Criminal charges against the Trump Organization could be a “death blow” to the former president’s business empire

Impeachment lawyer says charges against Trump Org would be 'death blow'

New York prosecutors have given Donald Trump and his Trump Organization a Monday deadline to make final arguments as to why the company should avoid criminal charges, the latest major step in the wide-ranging criminal investigating of the former president’s financial dealings.

Officials from the Manhattan District Attorney’s office informed the Trump Organization earlier this week they are considering filing criminal charges against the company for allegedly mishandling “fringe benefits,” perks like car leases, apartments, and school tuition handed out to top executives, reported The New York Times. The Independent has reached out to the Trump Organization for comment.
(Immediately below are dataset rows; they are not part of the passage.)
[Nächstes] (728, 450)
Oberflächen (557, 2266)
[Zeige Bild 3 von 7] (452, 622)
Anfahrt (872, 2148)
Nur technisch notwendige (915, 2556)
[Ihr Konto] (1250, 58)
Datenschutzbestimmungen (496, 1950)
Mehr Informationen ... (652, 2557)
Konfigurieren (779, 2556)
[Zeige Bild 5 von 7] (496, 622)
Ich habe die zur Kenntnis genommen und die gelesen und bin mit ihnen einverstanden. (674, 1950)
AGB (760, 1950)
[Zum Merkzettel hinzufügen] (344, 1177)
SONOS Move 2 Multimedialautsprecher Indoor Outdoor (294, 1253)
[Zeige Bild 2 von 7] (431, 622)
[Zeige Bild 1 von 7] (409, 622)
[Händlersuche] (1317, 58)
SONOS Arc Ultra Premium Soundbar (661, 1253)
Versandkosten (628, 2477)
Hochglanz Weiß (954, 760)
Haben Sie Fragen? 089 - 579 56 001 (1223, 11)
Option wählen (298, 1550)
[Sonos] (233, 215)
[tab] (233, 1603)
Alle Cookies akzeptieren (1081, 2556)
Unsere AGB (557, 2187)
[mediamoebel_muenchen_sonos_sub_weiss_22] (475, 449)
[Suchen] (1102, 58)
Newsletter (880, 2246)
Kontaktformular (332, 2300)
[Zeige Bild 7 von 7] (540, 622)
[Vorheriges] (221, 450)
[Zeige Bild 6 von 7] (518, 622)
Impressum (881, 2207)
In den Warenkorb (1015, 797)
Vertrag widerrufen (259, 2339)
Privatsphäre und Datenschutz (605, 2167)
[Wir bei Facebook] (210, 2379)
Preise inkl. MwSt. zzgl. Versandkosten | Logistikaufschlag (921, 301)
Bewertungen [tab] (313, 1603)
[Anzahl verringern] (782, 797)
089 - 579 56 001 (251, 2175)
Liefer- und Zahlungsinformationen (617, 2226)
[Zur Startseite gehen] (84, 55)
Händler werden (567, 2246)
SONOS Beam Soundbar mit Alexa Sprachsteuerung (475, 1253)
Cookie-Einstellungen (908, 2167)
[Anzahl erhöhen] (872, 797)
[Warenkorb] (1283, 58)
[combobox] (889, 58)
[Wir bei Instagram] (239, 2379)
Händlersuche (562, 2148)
If the DA’s office, which is jointly investigating the former president’s business empire with the New York attorney general’s office, goes through with the charges, that could be catastrophic for Mr Trump’s bottom line. It would likely triggering a financial spiral ending in bankruptcy, according to Daniel Goldman, a lawyer who worked on both Trump impeachments.
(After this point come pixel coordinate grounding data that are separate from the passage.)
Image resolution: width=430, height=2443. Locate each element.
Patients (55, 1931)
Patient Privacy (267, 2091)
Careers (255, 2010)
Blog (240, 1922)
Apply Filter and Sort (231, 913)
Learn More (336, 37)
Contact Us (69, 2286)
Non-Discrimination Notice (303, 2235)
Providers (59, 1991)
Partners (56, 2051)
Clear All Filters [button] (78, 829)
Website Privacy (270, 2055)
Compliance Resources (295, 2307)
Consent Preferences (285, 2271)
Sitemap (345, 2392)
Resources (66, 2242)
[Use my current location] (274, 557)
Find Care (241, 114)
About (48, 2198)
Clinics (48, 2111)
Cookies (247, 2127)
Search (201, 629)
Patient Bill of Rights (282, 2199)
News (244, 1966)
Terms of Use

“It’s interesting and not surprising that they would approach the Trump Organization to tell them that they’re considering to charge them because that would be almost a death blow to the Trump Organization,” Mr Goldman told MSNBC.
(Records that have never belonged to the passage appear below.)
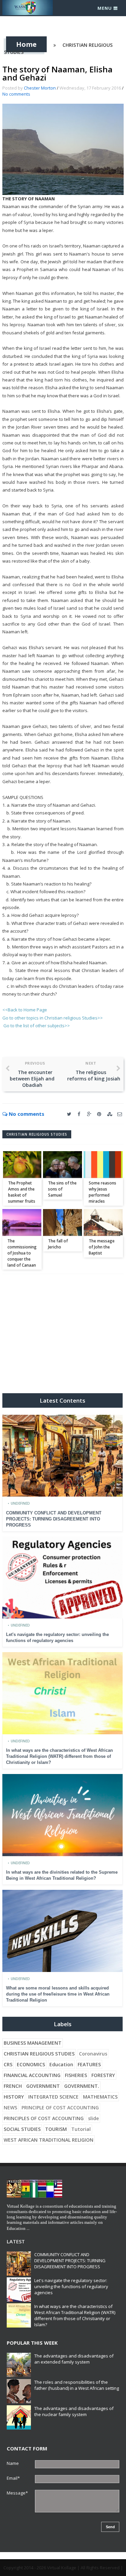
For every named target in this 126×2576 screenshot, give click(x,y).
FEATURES (89, 2064)
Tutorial (81, 2129)
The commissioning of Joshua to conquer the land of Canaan (22, 1253)
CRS (8, 2064)
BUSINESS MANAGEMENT (32, 2043)
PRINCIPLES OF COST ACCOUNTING (44, 2118)
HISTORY (14, 2097)
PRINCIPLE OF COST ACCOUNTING (60, 2107)
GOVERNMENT (43, 2086)
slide (93, 2118)
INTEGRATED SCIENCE (53, 2097)
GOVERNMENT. (81, 2086)
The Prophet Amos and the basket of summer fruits (21, 1192)
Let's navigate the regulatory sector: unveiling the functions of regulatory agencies (71, 2286)
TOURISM (56, 2129)
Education (61, 2064)
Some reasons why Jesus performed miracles (102, 1192)
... (28, 2228)
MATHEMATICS (100, 2097)
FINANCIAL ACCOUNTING (32, 2075)
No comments (16, 94)
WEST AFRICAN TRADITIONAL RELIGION (48, 2140)
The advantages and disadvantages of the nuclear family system (74, 2411)
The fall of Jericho (58, 1244)
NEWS (10, 2107)
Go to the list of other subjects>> (36, 1026)
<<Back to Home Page (24, 1010)
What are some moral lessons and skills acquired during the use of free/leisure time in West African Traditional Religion (58, 1994)
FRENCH (13, 2086)
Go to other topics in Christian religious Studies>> (52, 1018)
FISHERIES (76, 2075)
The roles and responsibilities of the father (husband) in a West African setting (76, 2385)
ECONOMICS (31, 2064)
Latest (16, 2241)
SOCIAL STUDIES (22, 2129)
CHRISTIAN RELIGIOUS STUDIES (36, 1134)
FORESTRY (103, 2075)
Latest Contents (62, 1400)
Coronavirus (93, 2053)
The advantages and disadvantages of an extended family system (74, 2359)
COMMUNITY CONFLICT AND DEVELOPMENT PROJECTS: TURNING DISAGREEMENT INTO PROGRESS (53, 1519)
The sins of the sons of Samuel (62, 1189)
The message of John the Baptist (102, 1247)
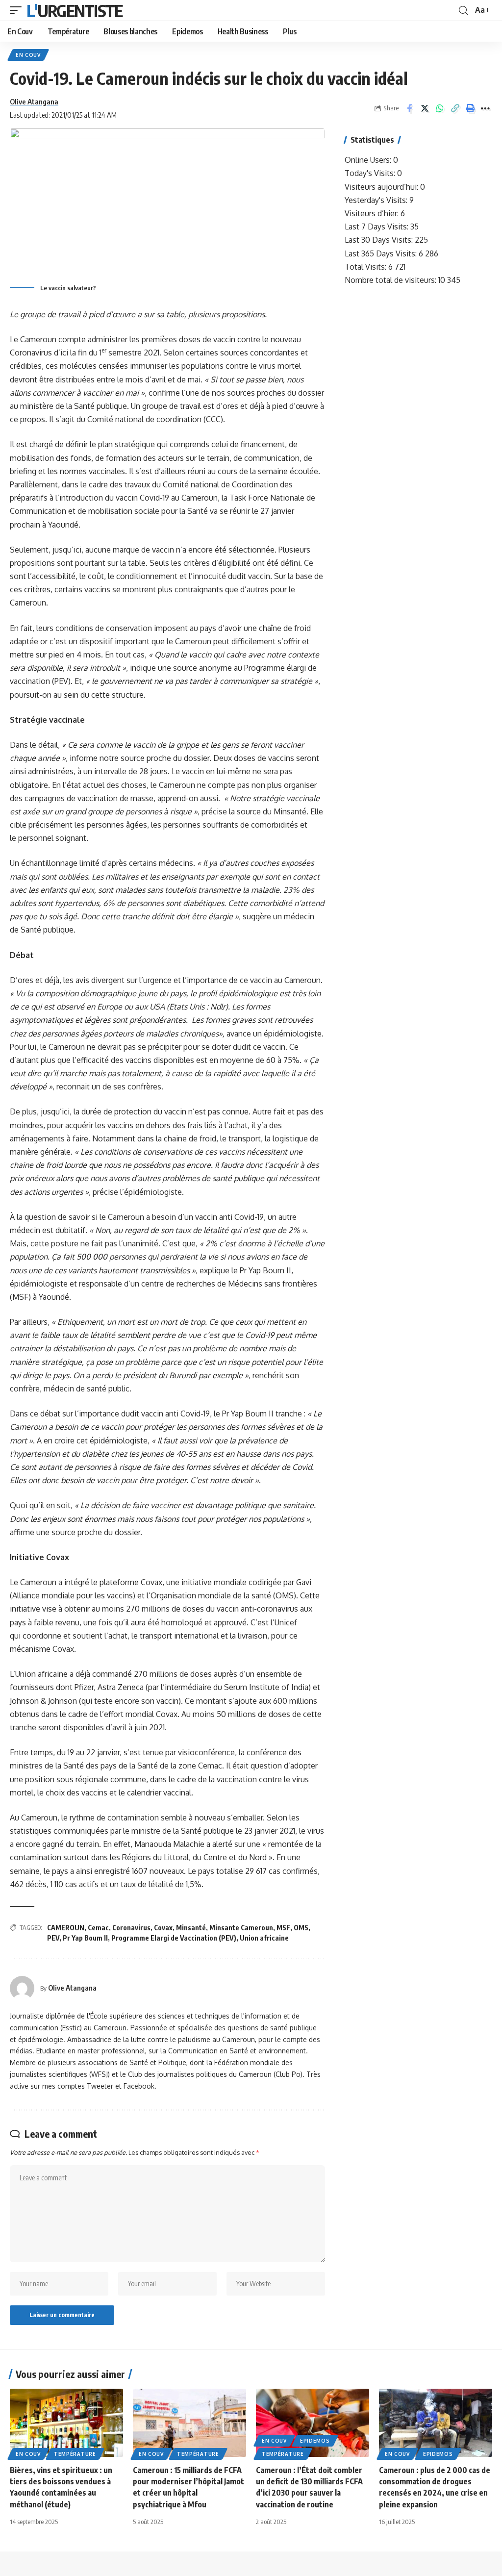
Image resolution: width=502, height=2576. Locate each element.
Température (75, 2454)
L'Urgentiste (74, 10)
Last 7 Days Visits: (377, 226)
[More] (485, 108)
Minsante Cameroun (241, 1927)
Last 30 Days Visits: (380, 240)
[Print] (470, 108)
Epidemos (315, 2441)
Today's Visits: (371, 173)
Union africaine (264, 1938)
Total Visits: (366, 267)
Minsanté (191, 1927)
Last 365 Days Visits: (382, 253)
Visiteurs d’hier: (373, 213)
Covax (163, 1927)
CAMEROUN (65, 1927)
“Every single bank would call their loans if the Trump Organization is indicted. No bank will every do business with an indicted company. There’s no way that the Trump Organization has enough capital to pay off all their loans. They would be effectively in default of all their loans and would also certainly have to go into bankruptcy.”

Earlier this year, Manhattan DA Cyrus Vance, Jr., convened a grand jury in Manhattan to consider charges in the investigation, though none have yet been filed.

The investigation, which the former president has repeatedly branded as a politically motivated “witch hunt,” has been ongoing for three years, and is exploring a range of questions. Principal among them are whether Mr Trump manipulated the value of his assets to get favourable loans and insurance terms, and whether he violated any laws handing out hush money payments during the 2016 presidential campaign to women claiming to have had affairs with him.

Michael Cohen, his former lawyer and fixer, has already been convicted in connection with the hush money payments, and is cooperating with the DA’s office. Prosecutors have also gone all the way to the Supreme Court and secured Mr Trump’s personal and business tax returns.

The company has denied wrongdoing.

“In my more than 50 years of practice, never before have I seen a district attorney’s office target a company over employee compensation or fringe benefits,” Ronald P Fischetti, a personal lawyer for Mr Trump, told The Times on Friday. “It’s ridiculous and outrageous.”

“It began the day I came down the escalator in Trump Tower, and it’s never stopped,” Mr Trump said of the investigations last month in a news release.

The focus on fringe benefits are likely an attempt to put pressure on Allen Weisselberg, a top Trump Organization executive responsible for the company’s finances, in an effort to secure his cooperation in the inquiry.